Isolation in evolution is the so-called reproductive isolation. This means an interruption of the gene flow between populations of the same species. These can then no longer produce fertile offspring with members of other populations. Geographic and ecological isolation separates different populations of one species from each other, which may develop into new species. However, this insulation is briefly reversible when a contact is made again after a short period of time. Complete reproductive isolation in which the separation is maintained even with direct contact is only the result of long-term evolved isolation mechanisms.
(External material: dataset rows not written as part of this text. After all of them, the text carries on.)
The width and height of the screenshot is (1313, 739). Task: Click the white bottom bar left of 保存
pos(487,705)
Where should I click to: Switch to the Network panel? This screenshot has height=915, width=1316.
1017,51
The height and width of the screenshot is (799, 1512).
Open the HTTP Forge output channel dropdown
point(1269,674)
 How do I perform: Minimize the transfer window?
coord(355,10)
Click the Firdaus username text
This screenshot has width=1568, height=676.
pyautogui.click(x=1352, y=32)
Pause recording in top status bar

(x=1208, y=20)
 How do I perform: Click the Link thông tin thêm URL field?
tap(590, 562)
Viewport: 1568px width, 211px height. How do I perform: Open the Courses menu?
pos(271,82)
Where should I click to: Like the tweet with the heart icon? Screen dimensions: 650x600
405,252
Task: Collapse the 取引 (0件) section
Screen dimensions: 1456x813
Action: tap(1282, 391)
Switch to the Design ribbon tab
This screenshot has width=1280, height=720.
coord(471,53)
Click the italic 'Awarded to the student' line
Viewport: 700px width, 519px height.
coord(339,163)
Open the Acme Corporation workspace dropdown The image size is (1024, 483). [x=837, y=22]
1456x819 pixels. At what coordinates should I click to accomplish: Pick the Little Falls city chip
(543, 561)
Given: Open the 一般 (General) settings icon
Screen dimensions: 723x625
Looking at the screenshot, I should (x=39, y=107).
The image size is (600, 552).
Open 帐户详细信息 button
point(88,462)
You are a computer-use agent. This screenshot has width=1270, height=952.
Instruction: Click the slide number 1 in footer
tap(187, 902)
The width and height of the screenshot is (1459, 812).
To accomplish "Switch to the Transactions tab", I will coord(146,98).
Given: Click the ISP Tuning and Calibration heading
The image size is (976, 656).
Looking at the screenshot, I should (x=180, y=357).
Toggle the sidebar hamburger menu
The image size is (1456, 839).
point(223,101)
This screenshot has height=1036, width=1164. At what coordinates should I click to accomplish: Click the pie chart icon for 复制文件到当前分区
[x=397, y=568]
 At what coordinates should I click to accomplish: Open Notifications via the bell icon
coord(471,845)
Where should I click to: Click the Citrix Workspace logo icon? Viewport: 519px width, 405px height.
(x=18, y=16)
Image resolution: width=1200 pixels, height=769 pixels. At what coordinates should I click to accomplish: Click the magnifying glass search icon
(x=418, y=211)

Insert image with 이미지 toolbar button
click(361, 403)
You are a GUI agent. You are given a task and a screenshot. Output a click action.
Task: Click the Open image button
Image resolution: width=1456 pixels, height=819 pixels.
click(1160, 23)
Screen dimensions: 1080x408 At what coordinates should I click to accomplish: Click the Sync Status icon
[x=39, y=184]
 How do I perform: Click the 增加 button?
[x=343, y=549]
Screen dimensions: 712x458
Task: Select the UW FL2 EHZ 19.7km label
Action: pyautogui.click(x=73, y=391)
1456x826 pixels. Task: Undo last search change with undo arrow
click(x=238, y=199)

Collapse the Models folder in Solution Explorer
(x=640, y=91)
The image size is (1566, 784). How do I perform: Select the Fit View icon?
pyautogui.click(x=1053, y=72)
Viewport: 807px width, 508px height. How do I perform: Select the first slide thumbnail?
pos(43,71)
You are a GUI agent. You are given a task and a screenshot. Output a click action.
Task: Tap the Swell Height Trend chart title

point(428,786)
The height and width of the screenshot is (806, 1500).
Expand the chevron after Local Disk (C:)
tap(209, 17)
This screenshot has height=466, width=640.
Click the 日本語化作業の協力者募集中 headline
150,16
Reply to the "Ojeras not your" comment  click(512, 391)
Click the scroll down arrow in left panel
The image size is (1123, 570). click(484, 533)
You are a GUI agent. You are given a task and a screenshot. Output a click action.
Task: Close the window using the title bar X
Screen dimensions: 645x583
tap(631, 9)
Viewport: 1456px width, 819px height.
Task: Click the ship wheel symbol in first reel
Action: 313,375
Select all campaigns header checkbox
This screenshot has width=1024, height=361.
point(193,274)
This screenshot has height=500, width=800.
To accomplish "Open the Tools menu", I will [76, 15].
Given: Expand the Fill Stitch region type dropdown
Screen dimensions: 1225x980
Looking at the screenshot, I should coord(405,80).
There are countless planets with life in the universe, but organic abiogenesis always has the same natural elements available (on gas giants in traces by meteorites) and always evolves according to its system. The trait comparison of organisms in the context of biological systematics has long shown that the features do not appear in any combination, but in a system of graded similarities. Characteristic groups can be delimited from each other, based on which the recent organisms can be classified into taxa and hierarchically arranged. A special case of homologous features are morphological traits or even behaviors that no longer serve any recognizable purpose for today's wearers, such as the remains of the hind leg skeleton in snakes and marine mammals. In both cases, these rudiments indicate the lineage of four-legged animals.